One can quibble, then, with Turnbull; but unless the spirit of fun and the spark of romance are quite dead within you, his Pygmies are irresistibly appealing. It is no surprise that The Forest People, published by Simon and Schuster (and whose editor, as it happens, was a young Michael Korda) nearly forty years ago, is still to be found in bookstores. Joining it now is a new biography of Turnbull by Roy Richard Grinker, an anthropologist at George Washington University who himself worked among the Pygmies of the Congo. Grinker tells us that he began his career seeking to dispute Turnbull’s account of the Mbuti; he eventually came to find himself “fighting…for his life and legacy.” In the Arms of Africa shows him to be a patient, compassionate interpreter of a complex and often puzzling life.


Born in Harrow, near London, in November 1924, Colin Macmillan Turnbull had, on paper at least, an extremely conventional upper-middle-class English upbringing. His father was a successful accountant, who had received the Military Cross for Bravery in the First World War; his mother, as was normal, left much of his care to nannies. He went to Westminster School, founded in 1560, and then on to Magdalen College, Oxford, founded in 1473. His university education was interrupted by service in the Royal Navy from 1942 to 1946, where he worked as an officer in a small motor launch, sweeping for mines, keeping an eye out for torpedoes, and collecting name tags from the bodies of Allied soldiers from the beaches during the Normandy invasion. He accumulated his own share of stars and medals.

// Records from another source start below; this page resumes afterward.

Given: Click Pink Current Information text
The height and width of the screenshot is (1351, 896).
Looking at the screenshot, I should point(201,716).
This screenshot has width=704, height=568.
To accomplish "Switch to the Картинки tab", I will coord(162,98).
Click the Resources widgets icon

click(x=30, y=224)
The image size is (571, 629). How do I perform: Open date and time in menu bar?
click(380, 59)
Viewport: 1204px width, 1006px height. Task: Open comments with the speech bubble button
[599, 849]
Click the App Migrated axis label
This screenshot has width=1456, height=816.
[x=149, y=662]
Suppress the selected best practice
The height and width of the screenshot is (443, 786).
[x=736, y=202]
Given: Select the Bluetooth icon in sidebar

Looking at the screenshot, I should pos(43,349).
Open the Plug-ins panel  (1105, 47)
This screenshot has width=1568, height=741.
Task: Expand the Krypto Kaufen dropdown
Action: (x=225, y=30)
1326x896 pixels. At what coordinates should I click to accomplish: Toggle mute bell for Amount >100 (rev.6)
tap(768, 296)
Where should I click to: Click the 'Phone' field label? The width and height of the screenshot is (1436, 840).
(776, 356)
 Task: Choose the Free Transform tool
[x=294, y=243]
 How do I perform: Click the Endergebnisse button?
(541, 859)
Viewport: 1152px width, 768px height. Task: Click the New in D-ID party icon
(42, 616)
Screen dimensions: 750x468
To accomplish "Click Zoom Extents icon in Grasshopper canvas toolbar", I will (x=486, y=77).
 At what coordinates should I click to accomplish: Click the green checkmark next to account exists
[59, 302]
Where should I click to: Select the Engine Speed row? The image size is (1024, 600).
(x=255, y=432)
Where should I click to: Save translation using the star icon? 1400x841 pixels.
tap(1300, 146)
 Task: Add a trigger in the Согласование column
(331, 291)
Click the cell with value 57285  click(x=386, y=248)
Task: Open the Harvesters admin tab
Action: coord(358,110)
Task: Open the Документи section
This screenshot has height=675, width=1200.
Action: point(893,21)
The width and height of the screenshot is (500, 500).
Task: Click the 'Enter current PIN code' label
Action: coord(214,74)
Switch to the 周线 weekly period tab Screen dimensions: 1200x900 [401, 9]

Yet beneath this conventional surface, everything was just a little askew. His parents, to begin with, were not really English. The Turnbulls were a borderland Scottish family. (Colin told the Mbuti that they acquired the name when one of their ancestors leaped on the back of a bull and twisted its neck to turn it away from the king.) His mother, Dorothy, had been born in Ireland and grew up in Canada. His first nanny was a West Indian, who left when she was discovered to be rather too fond of the bottle. She was followed by two Germans, the first of whom, Irene Fritzel, was apparently dismissed because, though she was a fine nanny, she was also a Nazi. Since Colin’s devotion to her led to her replacement by another German nanny, he was not in fact spared further exposure to National Socialist propaganda; for the second nanny’s brother kept him supplied with swastika armbands and news of the Hitler Youth, and she herself only left—at her brother’s insistence—after the Munich crisis.

  1. 1

    Roy Richard Grinker’s publisher sent me a copy of the manuscript of the book under review here, which (I regret to say) I did not read as I was asked to. As a result, the book contains one error that I should have corrected. Dr. Grinker writes that I believe that “without Colin’s friendship and influence, [my] mother might never have agreed to marry [my] father” (p. 86). But what I said was that if my mother had not known Colin Turnbull, she might not have met my father, since they probably met through her Racial Unity contacts. It was that that led me to say, mostly in jest, that I might have owed my existence to Colin Turnbull. I don’t think my mother ever displayed any anxiety about my father’s race on her own account, though, naturally, she was aware of the hostility of racists.

  2. 2

    Colin M. Turnbull, The Forest People: A Study of the Pygmies of the Congo (Simon and Schuster, 1962), p. 272.